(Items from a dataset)

*-*-*

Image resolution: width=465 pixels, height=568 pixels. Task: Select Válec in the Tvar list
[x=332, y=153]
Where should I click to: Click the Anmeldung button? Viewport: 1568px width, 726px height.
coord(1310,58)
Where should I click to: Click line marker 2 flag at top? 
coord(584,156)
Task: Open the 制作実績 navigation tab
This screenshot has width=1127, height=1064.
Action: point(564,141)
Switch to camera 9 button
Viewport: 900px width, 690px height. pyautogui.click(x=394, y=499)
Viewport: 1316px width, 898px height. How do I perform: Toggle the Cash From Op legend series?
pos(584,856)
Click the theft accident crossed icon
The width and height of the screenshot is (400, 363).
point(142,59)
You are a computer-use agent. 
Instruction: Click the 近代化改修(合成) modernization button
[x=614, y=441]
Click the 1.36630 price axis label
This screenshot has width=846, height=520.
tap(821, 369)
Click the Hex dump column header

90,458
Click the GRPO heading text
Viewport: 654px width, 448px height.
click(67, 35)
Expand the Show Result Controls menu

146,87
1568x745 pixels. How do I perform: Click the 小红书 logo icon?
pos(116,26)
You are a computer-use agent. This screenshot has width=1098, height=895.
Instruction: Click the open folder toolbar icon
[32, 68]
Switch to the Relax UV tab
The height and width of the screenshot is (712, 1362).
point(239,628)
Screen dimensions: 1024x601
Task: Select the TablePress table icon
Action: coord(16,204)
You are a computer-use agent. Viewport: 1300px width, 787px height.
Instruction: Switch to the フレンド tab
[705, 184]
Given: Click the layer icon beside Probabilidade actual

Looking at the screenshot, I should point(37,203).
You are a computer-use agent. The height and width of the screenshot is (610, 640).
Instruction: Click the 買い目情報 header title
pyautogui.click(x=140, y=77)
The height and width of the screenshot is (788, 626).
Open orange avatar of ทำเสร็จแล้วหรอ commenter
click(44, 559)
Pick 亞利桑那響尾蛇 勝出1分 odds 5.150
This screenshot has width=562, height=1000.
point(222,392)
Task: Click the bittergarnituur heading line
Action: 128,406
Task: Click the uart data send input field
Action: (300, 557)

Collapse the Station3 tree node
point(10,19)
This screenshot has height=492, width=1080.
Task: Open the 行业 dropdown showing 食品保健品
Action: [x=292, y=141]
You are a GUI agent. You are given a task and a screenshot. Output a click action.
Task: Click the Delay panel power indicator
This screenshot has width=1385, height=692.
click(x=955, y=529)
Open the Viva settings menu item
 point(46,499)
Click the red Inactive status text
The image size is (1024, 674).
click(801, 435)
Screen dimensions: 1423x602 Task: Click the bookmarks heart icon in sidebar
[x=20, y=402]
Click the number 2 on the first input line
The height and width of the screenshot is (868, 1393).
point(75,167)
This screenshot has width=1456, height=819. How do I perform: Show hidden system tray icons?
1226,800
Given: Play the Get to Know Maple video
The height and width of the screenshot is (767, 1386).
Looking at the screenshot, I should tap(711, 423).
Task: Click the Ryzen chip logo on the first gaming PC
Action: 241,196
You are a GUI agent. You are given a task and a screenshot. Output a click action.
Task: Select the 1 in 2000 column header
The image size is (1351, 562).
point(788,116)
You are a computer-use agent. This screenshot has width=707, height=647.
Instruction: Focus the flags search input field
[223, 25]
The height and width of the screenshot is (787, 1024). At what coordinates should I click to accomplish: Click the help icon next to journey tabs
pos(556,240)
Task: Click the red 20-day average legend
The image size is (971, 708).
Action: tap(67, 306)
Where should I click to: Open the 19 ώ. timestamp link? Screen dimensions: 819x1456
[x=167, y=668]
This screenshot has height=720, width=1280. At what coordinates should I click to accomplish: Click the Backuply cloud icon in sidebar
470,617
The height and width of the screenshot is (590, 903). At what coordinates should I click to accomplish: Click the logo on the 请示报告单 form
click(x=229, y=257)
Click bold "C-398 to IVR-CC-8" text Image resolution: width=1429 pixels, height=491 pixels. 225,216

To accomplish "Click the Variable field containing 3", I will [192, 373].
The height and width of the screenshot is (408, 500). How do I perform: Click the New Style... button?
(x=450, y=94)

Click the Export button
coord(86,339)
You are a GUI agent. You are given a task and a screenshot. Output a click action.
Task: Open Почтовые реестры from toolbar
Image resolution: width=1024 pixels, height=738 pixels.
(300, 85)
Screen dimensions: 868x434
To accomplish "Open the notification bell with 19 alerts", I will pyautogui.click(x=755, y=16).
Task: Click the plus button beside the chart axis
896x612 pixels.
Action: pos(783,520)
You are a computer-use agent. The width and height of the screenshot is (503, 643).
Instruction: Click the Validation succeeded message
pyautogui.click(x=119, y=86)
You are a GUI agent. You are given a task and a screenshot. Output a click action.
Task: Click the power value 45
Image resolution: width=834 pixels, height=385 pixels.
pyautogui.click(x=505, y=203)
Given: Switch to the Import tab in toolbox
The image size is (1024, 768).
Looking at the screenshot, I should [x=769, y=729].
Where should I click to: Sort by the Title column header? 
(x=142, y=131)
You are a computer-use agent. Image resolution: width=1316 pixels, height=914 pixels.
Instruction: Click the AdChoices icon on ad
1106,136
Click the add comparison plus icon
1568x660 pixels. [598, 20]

*-*-*

What the task requires:
Please let your answer be exactly the lines from the one holding "height=491 pixels. 225,216" through the last line of the entries above, both ends included.

Finished exercise:
Click bold "C-398 to IVR-CC-8" text Image resolution: width=1429 pixels, height=491 pixels. 225,216

To accomplish "Click the Variable field containing 3", I will [192, 373].
The height and width of the screenshot is (408, 500). How do I perform: Click the New Style... button?
(x=450, y=94)

Click the Export button
coord(86,339)
You are a GUI agent. You are given a task and a screenshot. Output a click action.
Task: Open Почтовые реестры from toolbar
Image resolution: width=1024 pixels, height=738 pixels.
(300, 85)
Screen dimensions: 868x434
To accomplish "Open the notification bell with 19 alerts", I will pyautogui.click(x=755, y=16).
Task: Click the plus button beside the chart axis
896x612 pixels.
Action: pos(783,520)
You are a computer-use agent. The width and height of the screenshot is (503, 643).
Instruction: Click the Validation succeeded message
pyautogui.click(x=119, y=86)
You are a GUI agent. You are given a task and a screenshot. Output a click action.
Task: Click the power value 45
Image resolution: width=834 pixels, height=385 pixels.
pyautogui.click(x=505, y=203)
Given: Switch to the Import tab in toolbox
The image size is (1024, 768).
Looking at the screenshot, I should [x=769, y=729].
Where should I click to: Sort by the Title column header? 
(x=142, y=131)
You are a computer-use agent. Image resolution: width=1316 pixels, height=914 pixels.
Instruction: Click the AdChoices icon on ad
1106,136
Click the add comparison plus icon
1568x660 pixels. [598, 20]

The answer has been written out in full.